* DOCUMENT PASSAGE *
____

Jungian vs. Clinical

Jungian vs. Clinical
Photo by Jr Korpa / Unsplash

What sets Jungian Psychology apart from clinical psychology is dream analysis. This is a subject that Jung approached seriously. On one occasion a patient came to Jung with a particularly interesting dream. The patient mentioned that in her dream she went to places in the world that she had never visited. Before she knew it, Jung had pulled a map of the world off of his bookcase and had strewn it out across his desk. He asked the analysand where she had been and then they set about finding the geographic location of her dream on a map of the world.

This is a portrait of a psychologist that took dreams seriously. He realized that when the dream symbol is made concrete through the outward connection of the unconscious to the conscious an almost mystical realization occurs. I say mystical only because of the way modern industrialized society has denied the dream. Just like all the knowledge of ancient Greece was merely rediscovered during the enlightenment, so we are now rediscovering, through Jung and other depth psychologists, what the age-old shaman has know for eons. This knowledge, or rediscovery, is that the dream is very much real, and should be treated as such.

____

* REQUIRED ACTION *
Copy out the entire passage on Jungian versus clinical psychology word for word, without any changes.

* DATA TO EXAMINE *
____

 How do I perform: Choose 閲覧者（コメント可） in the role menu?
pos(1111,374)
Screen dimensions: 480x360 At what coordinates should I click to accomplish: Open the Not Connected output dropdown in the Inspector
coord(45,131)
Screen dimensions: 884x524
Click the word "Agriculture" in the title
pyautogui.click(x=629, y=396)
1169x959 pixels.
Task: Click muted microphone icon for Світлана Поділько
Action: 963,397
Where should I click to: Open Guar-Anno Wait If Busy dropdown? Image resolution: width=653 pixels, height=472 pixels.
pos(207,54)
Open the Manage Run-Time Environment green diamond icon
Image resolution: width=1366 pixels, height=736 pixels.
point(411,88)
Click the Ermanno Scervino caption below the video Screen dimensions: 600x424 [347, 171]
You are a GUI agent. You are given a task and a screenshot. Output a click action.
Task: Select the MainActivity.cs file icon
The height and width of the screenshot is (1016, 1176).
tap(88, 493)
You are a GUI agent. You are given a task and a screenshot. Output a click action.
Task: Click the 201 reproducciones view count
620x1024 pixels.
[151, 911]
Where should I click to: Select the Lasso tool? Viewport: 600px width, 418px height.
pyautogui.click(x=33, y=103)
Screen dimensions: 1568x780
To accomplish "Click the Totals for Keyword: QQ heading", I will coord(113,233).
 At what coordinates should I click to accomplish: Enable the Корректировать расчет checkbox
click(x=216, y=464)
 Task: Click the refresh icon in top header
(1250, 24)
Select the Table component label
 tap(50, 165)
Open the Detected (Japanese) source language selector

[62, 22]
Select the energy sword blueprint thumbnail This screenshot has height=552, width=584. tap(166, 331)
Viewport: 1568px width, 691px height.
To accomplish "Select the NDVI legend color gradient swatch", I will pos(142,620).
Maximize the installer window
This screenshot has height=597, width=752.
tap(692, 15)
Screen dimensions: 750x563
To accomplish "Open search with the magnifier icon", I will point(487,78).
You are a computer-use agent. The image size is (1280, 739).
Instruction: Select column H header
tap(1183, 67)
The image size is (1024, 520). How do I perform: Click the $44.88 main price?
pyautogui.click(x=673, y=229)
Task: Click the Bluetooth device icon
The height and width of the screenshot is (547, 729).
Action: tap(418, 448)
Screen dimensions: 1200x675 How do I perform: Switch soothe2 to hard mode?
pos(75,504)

____

* EXERCISE OUTPUT *
Jungian vs. Clinical

Jungian vs. Clinical
Photo by Jr Korpa / Unsplash

What sets Jungian Psychology apart from clinical psychology is dream analysis. This is a subject that Jung approached seriously. On one occasion a patient came to Jung with a particularly interesting dream. The patient mentioned that in her dream she went to places in the world that she had never visited. Before she knew it, Jung had pulled a map of the world off of his bookcase and had strewn it out across his desk. He asked the analysand where she had been and then they set about finding the geographic location of her dream on a map of the world.

This is a portrait of a psychologist that took dreams seriously. He realized that when the dream symbol is made concrete through the outward connection of the unconscious to the conscious an almost mystical realization occurs. I say mystical only because of the way modern industrialized society has denied the dream. Just like all the knowledge of ancient Greece was merely rediscovered during the enlightenment, so we are now rediscovering, through Jung and other depth psychologists, what the age-old shaman has know for eons. This knowledge, or rediscovery, is that the dream is very much real, and should be treated as such.